The search for meaning has been a journey for many people over the centuries, and there have been a few who have inspired me. One such person was the Swiss psychiatrist, Carl G. Jung. Jung started off as a follower of Sigmund Freud, and was deemed to be the “crown prince” to carry on Freud’s legacy. It is difficult to explain the complexities of their relationship in a 600 word blog post, but, in the end, they had a famous parting of ways. Jung wanted to explore his own ideas, which went beyond the scope of Freud’s theories. In his later years, Jung moved towards more transpersonal theories which incorporated the spiritual life of human beings. He was able to explain how mankind was capable of transformation and integrating aspects of the individual psyche, as well as the collective psyche, in a conscious and meaningful way. I was introduced to Jung during the first year of my psychotherapy training. His thoughts on psychotherapy, religion, symbolism and culture expanded my mind and broadened my spiritual landscape.
Before he died, Jung wrote a great autobiography on his life called, Memories, Dreams, Reflections, (1963). Here, he reflected back and described his life, and spiritual journey, in great detail. There are many things he wrote about in this book that were meaningful to me, but there is one quote that, to this day, is a guiding star for me on my path. This is what he wrote:
The meaning of my existence is that life has addressed a question to me. Or, conversely, I myself am a question which is addressed to the world, and I must communicate my answer, for otherwise I am dependent upon the world’s answer. That is a suprapersonal life task, which I accomplish only by effort and with difficulty. (pg.350)
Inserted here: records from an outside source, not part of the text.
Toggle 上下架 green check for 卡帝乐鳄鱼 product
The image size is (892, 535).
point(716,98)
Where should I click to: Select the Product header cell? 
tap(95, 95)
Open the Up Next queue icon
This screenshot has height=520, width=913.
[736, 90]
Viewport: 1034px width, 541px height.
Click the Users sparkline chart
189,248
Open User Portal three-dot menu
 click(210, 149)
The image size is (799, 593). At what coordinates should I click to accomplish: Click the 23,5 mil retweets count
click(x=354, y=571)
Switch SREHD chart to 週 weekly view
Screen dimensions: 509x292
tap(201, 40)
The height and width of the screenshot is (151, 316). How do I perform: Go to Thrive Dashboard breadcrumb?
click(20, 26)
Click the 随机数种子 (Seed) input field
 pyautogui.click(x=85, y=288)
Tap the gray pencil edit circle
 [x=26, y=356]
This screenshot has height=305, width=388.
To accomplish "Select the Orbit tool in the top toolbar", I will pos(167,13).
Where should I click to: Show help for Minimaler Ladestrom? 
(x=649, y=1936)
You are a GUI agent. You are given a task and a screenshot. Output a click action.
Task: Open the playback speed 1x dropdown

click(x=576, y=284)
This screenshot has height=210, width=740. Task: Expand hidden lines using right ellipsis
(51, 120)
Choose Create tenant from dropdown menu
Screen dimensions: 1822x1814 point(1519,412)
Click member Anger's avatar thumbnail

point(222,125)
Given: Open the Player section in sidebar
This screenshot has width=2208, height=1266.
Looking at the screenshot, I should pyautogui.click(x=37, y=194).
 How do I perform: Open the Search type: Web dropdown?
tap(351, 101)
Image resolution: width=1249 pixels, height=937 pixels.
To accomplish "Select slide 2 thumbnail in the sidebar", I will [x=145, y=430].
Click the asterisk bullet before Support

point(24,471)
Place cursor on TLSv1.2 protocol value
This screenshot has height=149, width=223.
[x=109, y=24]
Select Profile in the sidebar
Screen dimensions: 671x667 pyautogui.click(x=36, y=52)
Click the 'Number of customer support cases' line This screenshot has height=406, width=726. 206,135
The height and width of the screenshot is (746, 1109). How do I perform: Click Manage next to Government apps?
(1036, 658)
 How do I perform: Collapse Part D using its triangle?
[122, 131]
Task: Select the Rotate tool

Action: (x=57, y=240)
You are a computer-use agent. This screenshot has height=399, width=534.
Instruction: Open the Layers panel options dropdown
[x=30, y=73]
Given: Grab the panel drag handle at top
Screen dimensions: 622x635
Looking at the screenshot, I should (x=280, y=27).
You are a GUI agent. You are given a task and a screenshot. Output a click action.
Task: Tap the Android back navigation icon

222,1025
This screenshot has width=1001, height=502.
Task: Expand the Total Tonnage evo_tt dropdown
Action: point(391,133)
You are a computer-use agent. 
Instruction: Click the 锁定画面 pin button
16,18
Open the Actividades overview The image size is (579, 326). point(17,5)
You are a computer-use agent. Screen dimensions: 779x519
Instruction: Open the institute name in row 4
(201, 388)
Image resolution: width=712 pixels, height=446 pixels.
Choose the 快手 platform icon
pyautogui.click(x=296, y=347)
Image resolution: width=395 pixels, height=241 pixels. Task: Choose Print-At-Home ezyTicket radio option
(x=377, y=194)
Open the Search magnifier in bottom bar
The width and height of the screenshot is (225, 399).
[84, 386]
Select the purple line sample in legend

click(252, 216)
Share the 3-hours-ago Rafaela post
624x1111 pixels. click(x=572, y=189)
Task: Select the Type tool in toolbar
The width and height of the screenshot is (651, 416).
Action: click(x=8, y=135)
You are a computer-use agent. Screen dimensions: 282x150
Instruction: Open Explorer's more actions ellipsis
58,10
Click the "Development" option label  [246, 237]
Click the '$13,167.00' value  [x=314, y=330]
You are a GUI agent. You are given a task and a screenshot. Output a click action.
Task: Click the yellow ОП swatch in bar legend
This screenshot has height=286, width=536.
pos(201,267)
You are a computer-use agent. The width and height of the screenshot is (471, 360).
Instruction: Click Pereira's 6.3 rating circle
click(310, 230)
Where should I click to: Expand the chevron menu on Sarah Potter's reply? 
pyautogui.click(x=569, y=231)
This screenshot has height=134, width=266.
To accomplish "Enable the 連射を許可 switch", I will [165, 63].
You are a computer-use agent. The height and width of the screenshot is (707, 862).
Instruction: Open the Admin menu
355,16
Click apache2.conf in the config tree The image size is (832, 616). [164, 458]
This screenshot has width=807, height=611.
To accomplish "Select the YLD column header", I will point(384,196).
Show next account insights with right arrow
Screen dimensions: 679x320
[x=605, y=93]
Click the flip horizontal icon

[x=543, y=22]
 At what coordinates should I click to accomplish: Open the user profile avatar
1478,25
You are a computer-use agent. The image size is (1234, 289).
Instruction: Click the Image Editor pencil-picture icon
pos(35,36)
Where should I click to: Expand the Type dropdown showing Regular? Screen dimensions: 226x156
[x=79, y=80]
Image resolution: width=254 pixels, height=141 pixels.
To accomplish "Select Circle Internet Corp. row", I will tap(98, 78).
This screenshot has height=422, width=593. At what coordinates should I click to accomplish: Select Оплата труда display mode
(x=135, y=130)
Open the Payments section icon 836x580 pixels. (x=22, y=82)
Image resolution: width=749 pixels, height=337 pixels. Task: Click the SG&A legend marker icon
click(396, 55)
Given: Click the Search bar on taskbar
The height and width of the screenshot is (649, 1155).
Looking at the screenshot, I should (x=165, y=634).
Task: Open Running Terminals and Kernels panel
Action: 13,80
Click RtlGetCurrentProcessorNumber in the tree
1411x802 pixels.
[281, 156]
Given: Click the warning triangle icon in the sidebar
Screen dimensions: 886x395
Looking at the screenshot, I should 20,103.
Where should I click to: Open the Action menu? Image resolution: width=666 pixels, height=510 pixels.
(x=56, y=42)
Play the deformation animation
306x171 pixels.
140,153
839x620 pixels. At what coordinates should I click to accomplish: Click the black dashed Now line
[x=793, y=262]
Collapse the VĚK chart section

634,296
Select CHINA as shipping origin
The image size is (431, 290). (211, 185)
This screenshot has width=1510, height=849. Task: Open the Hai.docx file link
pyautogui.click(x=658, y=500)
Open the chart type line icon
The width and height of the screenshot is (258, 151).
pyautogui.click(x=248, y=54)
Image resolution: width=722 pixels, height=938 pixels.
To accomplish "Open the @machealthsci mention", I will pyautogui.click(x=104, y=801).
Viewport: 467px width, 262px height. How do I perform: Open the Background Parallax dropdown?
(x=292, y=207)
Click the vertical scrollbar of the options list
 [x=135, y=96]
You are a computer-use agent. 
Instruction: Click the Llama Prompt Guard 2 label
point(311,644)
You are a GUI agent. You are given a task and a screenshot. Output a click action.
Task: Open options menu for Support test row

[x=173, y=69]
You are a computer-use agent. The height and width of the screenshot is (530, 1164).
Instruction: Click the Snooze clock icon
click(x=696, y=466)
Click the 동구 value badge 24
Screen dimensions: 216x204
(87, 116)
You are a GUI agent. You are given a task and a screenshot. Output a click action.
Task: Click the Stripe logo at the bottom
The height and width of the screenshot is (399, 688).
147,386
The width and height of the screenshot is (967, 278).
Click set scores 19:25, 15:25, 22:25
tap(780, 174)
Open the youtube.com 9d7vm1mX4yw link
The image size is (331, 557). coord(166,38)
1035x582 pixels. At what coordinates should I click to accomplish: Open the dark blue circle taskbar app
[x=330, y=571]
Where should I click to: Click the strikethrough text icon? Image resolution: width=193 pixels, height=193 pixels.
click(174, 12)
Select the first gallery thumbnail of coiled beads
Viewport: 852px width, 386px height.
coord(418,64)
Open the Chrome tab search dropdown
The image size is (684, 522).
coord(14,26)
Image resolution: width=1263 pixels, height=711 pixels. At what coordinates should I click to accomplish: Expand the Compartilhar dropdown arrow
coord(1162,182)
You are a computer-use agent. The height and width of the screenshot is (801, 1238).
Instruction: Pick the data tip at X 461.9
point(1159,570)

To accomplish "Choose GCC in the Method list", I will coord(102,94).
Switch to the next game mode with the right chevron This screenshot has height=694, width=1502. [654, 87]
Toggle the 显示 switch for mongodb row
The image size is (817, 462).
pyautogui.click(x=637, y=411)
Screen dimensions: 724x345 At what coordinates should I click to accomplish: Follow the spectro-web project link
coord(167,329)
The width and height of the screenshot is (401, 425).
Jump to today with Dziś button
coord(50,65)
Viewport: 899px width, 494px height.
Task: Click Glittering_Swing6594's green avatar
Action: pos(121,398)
This is profound stuff! Jung was one of those people who, even after they pass away, leaves a ripple effect for years to come, and he certainly left an impact on me. Thinking deeply about this quote, I believe he is saying that my life is a quest-ion and it is my responsibility to find the answers for myself. If I do not do this, I will rely on the world, or society, to tell me who I am, what I believe, and how I should live my life. At times, I have relied on the world for answers, not making an effort to find them for myself. Before I started writing this blog I felt like I was in limbo – waiting for something to happen, or to get some sort of direction from a mysterious, external source on the next steps in my life. But, nothing happened. Something inside of me sought expression and then I remembered this quote. I realized that it was down to me to find a way to communicate who I am, and what I want to put out into the world. One of my biggest fears was writing, but at the same time it was what I wanted to do, so I faced my fears and “peeling back an onion” was born. I am still searching for answers (perhaps, I always will), and I can attempt to convey my inner life in the best way I know how.

From time to time, I bring this guidance into the therapy room as I aim to provide the place for my clients to find their own answers for the life they want to live. As Jung reminds us, this is a lifelong task, which takes effort and can be difficult. But, in my experience, the rewards of living a meaningful life outweigh the difficulties to achieve this. I can’t imagine another journey that I would rather be on than the one I am on right now.